§ **Okuma metni**:
★ ★ ★ ★ ★ ★ ★
Kıble"nin Mescid-i Aksâ"dan Kâbe-i Muazzama istikametine çevrilmesinden bir ay sonra, takriben hicretin on sekizinci ayı başlarında Ramazan orucu farz oldu. Hz. Peygamber (sav) o sene Müslümanlara fıtır zekâtı vermelerini emretti. O zaman (aynî/nakdî mallardan alınacak olan) zekât emri henüz gelmemişti.1 Allah Resûlü"nün en yakın hizmetkârlarından olan, dehasıyla ve cömertliğiyle meşhur Medineli sahâbî Kays b. Sa"d b. Ubâde,2 fıtır sadakasının tarihi konusunda bizlere şu bilgiyi aktarmaktadır: “Biz Âşûrâ günü oruç tutar ve fıtır zekâtımızı da verirdik. Nihayet Ramazan ayı (orucu) (ile ilgili âyetler) nâzil oldu ve zekât emri geldi. Ancak fıtır zekâtı konusunda bir emir veya yasak gelmedi. Biz de fitrelerimizi vermeye devam ettik.”3 Yine Kays"ın, “Resûlullah (sav) zekâtı emreden âyetler indirilmeden önce bize fıtır sadakasını vermemizi emretti. Sonra zekâtı emreden âyetler inince bize (fıtır sadakasını) ne emretti ne de bizi (bu sadakayı vermekten) menetti. Biz de fıtır sadakası vermeye devam ediyoruz.” dediği nakledilmektedir.4
İslâm, insan hayatını düzenleyen birçok esaslar getirmiştir. Bunların en önemlisi insanlar arasında karşılıklı yardımlaşma ve dayanışma kültürünü yerleştirmeye yönelik getirdiği hükümlerdir. Zekât ve sadaka toplumun farklı kesimleri arasında köprü kuran, fertler arası duygusal gerilimi engelleyen, sosyal barış ve huzuru temin eden çok önemli bir dinî yükümlülüktür. Bu bakımdan dilimize “fitre” olarak yerleşen fıtır sadakasının Ramazan Bayramı öncesinde yerine getirilmesi istenen malî bir ibadet olması manidardır.
★ ★ ★ ★ ★ ★ ★
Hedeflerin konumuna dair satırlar
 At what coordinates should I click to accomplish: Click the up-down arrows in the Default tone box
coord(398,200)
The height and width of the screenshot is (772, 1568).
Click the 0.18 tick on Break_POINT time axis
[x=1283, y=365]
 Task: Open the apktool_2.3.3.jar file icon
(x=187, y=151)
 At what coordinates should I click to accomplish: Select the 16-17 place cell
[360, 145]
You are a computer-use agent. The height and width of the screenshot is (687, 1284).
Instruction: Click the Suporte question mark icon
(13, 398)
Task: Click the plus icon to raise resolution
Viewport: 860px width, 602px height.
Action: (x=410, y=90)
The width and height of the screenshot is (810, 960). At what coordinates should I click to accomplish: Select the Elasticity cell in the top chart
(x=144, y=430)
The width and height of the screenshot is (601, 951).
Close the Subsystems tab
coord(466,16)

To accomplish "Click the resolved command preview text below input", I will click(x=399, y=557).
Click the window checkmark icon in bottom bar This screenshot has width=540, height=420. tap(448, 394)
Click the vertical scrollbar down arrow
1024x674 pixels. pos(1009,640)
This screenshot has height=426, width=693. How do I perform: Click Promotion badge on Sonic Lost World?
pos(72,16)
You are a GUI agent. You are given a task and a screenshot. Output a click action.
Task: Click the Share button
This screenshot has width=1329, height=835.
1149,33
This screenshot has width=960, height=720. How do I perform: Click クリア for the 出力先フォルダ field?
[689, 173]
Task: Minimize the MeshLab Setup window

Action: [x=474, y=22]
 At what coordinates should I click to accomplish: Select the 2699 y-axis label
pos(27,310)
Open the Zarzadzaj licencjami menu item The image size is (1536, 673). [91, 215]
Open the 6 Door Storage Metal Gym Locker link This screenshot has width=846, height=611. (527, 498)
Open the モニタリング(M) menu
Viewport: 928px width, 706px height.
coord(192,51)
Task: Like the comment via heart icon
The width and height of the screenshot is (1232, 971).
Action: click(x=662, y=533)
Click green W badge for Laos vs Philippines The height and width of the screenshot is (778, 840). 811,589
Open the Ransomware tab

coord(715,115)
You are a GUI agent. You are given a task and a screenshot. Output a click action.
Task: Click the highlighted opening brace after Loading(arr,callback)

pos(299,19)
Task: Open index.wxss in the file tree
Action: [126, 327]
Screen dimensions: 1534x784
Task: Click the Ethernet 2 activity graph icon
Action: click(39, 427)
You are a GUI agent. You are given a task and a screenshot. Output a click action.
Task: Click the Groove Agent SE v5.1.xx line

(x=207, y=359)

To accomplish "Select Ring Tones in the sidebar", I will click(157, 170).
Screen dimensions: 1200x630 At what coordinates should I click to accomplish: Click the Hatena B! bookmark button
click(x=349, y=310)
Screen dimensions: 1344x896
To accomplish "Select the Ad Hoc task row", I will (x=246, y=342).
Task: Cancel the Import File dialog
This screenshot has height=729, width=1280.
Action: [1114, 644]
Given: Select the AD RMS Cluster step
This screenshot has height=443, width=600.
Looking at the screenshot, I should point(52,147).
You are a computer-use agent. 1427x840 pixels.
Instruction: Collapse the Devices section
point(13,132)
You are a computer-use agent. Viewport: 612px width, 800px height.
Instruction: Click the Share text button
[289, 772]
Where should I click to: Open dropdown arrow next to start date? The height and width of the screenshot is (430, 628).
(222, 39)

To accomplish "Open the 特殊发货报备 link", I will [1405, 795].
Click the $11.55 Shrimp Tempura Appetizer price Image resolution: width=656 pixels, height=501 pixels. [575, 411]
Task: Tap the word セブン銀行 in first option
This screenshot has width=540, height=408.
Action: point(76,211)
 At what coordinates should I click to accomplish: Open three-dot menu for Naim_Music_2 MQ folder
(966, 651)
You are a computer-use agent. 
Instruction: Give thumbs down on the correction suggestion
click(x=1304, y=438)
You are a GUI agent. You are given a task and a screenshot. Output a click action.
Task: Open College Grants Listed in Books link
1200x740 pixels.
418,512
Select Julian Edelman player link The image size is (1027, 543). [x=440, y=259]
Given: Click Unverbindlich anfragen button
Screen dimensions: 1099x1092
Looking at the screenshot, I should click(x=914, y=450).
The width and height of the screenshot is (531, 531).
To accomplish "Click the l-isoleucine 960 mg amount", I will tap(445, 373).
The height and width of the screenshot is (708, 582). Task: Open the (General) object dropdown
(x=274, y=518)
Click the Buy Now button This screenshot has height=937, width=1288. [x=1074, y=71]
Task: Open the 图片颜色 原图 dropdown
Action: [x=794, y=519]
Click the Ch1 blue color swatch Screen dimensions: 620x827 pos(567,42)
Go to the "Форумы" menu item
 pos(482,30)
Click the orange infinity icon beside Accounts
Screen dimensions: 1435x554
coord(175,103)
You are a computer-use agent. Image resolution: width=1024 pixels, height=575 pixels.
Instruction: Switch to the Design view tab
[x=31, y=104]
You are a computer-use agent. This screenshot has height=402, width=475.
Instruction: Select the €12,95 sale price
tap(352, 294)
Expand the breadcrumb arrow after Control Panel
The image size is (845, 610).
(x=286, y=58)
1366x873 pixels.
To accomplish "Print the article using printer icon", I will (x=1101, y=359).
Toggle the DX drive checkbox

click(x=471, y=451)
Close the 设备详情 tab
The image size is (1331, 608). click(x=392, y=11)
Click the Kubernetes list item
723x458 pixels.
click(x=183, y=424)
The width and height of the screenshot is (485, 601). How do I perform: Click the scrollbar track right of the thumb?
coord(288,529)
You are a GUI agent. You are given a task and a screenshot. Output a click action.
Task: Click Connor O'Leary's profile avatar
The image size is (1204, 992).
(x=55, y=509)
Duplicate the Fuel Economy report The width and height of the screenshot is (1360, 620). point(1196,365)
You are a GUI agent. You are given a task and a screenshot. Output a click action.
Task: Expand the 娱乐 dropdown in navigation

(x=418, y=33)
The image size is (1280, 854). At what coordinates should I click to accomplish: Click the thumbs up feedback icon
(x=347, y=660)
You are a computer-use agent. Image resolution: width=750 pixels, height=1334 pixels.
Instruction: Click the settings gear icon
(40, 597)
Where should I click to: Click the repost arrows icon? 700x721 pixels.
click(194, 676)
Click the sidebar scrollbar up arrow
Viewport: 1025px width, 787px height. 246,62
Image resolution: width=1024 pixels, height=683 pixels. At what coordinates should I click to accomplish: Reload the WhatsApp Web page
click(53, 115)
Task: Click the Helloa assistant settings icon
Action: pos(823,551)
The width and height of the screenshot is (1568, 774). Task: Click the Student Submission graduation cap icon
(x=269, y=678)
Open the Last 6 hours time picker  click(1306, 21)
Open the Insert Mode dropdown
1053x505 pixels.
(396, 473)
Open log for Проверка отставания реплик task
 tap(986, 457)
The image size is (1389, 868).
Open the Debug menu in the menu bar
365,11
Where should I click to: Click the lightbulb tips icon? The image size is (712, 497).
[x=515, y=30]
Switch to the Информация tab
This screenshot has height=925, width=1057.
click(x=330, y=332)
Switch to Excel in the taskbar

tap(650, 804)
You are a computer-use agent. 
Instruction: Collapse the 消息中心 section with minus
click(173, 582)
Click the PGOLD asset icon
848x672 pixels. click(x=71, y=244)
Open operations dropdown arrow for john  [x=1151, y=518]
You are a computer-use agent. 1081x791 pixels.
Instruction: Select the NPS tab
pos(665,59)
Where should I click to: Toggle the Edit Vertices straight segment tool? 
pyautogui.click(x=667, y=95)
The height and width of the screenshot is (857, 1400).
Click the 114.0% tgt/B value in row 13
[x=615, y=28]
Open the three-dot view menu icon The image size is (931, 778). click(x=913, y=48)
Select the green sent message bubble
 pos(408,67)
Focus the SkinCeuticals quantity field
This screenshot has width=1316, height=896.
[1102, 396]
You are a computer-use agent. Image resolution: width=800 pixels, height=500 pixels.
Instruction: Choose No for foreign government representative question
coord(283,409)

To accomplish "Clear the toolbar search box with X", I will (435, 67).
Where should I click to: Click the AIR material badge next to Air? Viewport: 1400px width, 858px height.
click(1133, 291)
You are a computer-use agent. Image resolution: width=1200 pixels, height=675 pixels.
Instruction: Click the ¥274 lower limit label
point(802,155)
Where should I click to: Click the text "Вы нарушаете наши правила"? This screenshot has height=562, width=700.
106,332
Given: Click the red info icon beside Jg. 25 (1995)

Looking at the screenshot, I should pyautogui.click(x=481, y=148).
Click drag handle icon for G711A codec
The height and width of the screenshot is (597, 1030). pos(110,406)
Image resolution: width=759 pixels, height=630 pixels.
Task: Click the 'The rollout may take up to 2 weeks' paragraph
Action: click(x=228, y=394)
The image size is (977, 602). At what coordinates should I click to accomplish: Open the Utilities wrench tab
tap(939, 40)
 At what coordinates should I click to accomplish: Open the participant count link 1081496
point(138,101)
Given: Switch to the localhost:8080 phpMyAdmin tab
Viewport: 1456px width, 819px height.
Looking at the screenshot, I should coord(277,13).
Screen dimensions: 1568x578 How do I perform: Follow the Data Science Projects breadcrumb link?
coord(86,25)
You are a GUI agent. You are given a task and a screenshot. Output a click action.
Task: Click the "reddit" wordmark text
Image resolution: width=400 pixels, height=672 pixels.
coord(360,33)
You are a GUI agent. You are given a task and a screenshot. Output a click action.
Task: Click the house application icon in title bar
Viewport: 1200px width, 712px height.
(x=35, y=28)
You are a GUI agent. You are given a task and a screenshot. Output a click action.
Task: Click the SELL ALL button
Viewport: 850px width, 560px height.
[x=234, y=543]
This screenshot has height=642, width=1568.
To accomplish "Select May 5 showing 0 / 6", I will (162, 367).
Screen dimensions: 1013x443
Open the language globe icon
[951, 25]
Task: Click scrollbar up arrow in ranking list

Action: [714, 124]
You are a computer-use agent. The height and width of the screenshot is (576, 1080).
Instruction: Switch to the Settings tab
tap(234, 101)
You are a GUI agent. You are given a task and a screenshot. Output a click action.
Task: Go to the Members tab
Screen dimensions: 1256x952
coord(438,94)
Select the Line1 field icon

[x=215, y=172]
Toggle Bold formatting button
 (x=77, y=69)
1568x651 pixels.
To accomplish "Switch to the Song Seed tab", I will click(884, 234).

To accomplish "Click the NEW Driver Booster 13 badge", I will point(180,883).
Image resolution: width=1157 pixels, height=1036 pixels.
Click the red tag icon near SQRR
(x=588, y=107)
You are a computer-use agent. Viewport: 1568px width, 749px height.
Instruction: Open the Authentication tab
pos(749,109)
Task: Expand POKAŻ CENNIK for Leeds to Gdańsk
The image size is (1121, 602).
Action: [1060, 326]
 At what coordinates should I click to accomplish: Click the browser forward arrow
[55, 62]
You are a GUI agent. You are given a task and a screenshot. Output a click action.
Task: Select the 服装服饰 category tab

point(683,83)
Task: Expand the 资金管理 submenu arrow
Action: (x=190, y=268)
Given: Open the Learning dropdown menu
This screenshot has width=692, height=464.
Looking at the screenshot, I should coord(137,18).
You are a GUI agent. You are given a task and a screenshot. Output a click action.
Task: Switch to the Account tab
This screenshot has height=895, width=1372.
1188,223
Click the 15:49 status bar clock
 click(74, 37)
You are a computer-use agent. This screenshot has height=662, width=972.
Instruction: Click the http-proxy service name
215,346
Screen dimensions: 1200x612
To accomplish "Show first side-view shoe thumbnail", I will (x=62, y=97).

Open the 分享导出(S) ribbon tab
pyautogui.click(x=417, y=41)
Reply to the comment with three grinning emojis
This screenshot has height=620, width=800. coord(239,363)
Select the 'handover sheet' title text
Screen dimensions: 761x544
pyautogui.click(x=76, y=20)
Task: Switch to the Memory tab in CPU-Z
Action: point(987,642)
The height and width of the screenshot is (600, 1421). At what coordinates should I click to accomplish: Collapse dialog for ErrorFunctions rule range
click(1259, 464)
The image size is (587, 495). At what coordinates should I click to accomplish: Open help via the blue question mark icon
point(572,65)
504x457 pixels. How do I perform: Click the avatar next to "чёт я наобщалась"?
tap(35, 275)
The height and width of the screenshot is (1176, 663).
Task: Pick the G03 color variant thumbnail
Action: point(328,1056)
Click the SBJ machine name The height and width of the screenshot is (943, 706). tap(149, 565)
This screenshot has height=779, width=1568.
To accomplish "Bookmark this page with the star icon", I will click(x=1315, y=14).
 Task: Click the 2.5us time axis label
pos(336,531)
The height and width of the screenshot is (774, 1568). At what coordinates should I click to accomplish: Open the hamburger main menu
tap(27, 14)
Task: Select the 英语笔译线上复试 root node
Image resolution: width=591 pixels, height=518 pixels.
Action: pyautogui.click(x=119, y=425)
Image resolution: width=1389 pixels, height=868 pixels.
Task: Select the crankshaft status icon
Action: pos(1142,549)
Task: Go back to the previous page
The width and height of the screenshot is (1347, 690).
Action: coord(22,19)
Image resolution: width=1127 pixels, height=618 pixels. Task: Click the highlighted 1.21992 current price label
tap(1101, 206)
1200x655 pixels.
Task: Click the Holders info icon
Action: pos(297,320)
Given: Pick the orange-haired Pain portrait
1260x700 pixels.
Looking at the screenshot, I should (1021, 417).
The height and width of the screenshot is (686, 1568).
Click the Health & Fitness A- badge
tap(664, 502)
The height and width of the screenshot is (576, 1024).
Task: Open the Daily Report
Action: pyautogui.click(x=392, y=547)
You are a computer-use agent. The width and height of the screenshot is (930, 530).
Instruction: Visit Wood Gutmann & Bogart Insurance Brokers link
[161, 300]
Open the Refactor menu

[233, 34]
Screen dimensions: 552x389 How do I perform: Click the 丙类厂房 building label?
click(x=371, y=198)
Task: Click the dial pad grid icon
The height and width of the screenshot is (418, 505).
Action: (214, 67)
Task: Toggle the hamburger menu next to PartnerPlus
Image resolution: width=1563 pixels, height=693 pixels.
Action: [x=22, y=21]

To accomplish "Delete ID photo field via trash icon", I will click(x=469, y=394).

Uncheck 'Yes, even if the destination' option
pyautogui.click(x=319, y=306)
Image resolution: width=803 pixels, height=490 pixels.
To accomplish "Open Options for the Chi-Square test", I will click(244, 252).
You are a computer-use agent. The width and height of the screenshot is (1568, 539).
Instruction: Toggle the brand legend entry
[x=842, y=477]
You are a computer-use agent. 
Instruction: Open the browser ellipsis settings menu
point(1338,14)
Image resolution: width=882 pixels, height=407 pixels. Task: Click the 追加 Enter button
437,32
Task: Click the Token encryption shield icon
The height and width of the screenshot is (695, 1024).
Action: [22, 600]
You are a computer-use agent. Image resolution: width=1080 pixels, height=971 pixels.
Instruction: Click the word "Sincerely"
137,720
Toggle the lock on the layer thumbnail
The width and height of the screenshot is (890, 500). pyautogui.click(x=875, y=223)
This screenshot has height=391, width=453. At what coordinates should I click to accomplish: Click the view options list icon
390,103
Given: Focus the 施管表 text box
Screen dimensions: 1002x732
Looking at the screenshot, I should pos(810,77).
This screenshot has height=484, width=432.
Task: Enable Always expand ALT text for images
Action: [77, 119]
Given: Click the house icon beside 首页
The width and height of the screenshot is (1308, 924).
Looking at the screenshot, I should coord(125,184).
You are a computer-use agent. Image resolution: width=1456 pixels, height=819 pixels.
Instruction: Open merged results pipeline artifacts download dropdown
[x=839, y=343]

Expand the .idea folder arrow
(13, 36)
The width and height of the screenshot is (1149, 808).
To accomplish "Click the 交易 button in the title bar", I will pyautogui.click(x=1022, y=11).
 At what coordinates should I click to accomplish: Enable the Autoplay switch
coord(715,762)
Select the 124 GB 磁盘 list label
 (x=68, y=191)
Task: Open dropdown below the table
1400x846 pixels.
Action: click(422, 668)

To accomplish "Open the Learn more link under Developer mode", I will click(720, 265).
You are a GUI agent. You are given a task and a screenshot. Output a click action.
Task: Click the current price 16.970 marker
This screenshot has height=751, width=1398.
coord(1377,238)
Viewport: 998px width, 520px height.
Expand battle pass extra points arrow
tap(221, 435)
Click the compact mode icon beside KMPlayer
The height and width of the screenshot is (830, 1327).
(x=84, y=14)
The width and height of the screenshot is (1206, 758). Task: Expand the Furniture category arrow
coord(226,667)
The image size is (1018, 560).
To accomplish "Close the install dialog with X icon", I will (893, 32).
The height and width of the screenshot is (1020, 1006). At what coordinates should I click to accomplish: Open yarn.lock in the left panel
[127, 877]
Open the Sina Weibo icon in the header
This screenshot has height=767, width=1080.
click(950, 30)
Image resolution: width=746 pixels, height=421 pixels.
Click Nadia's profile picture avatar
★ ★ ★ ★ ★ ★ ★
§ **Görev A**: Okuma metnindeki "İslâm, insan hayatını düzenleyen" diye başlayan paragrafı, ana bilgilerini koruyarak madde madde yazar mısınız?
§ **Görev B**: Okuma metnine göre Ramazan orucu ne zaman farz oldu?

§ **Tam cevap A**:
- İslâm, insan hayatını düzenleyen birçok esas getirmiştir.
- Bunların en önemlisi, insanlar arasında yardımlaşma ve dayanışma kültürünü yerleştirmeye yönelik hükümlerdir.
- Zekât ve sadaka, toplumun farklı kesimleri arasında köprü kurar, fertler arası duygusal gerilimi engeller ve sosyal barışla huzuru sağlar. Bu yönüyle çok önemli bir dinî yükümlülüktür.
- Bu bakımdan, "fitre" diye bilinen fıtır sadakasının Ramazan Bayramı öncesinde yerine getirilmesi istenen malî bir ibadet olması manidardır.

§ **Tam cevap B**: Kıble'nin Mescid-i Aksâ'dan Kâbe-i Muazzama istikametine çevrilmesinden bir ay sonra, takriben hicretin on sekizinci ayı başlarında.